Liste todas as pessoas identificadas pelo nome no texto sobre a crise econômica brasileira apresentado abaixo.

## Seção do texto
● ● ● ● ●

Bolsonaro não pode se esconder em sua confessa ignorância sobre o assunto, até porque o Estado brasileiro tem instrumentos que podem municiá-lo diariamente sobre a realidade do país. Ademais, há uma profusão de estudos mostrando que a penúria da economia brasileira tem a ver essencialmente com uma opção de administração do Estado que não prioriza a dinâmica produtiva.

A crise que se arrasta há mais de meia década decorre da opção de restabelecer a ordem neoliberal, que tantos males causou ao país e ao povo na década de 1990, agora com uma agressiva política entreguista, um neocolonialismo radicalizado e escudado na gestão macroeconômica ultraliberal do ministro da Economia, Paulo Guedes. Tudo isso embalado pela demagogia de que uma vez feita a “lição de casa” os capitais fluiriam para cá na forma de investimentos maciços.

Esse pensamento é a nata da visão da elite brasileira, aquilo que o escritor Lima Barreto chamou de síndrome de Robinsons – um sentimento de que algum navio venha salvar o país da ilha a que um náufrago o atirou. No caso de Guedes, seria uma “avalanche” de investimentos de capitalistas que viriam para cá atraídos pela austeridade fiscal e pelo absoluto controle do orçamento segundo os cânones do mercado financeiro.

● ● ● ● ●

## Amostras de dados
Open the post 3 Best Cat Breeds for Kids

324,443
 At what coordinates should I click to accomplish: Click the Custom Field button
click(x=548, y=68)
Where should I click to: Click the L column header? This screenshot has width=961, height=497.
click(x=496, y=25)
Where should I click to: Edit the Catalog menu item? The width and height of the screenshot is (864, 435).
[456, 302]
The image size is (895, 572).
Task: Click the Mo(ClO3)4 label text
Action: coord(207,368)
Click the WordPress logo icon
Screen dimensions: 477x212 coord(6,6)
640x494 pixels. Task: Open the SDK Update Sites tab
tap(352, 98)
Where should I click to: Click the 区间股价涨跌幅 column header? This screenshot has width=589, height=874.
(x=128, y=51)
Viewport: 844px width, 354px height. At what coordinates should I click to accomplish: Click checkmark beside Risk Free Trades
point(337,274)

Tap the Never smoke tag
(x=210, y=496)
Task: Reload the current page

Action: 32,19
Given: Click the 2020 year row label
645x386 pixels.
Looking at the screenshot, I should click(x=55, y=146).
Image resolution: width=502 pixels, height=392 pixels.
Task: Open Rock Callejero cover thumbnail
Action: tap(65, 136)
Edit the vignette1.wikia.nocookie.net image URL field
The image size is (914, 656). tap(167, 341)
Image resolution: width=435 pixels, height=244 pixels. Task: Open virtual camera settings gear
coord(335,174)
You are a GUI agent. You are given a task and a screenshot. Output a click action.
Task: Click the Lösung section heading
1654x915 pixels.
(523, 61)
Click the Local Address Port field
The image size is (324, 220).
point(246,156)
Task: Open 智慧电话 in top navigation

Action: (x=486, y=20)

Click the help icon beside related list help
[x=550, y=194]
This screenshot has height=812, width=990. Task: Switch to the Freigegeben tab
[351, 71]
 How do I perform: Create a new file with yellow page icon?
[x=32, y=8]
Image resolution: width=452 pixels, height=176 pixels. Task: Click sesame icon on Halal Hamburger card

● ● ● ● ●

## Resposta
Bolsonaro, Paulo Guedes e Lima Barreto.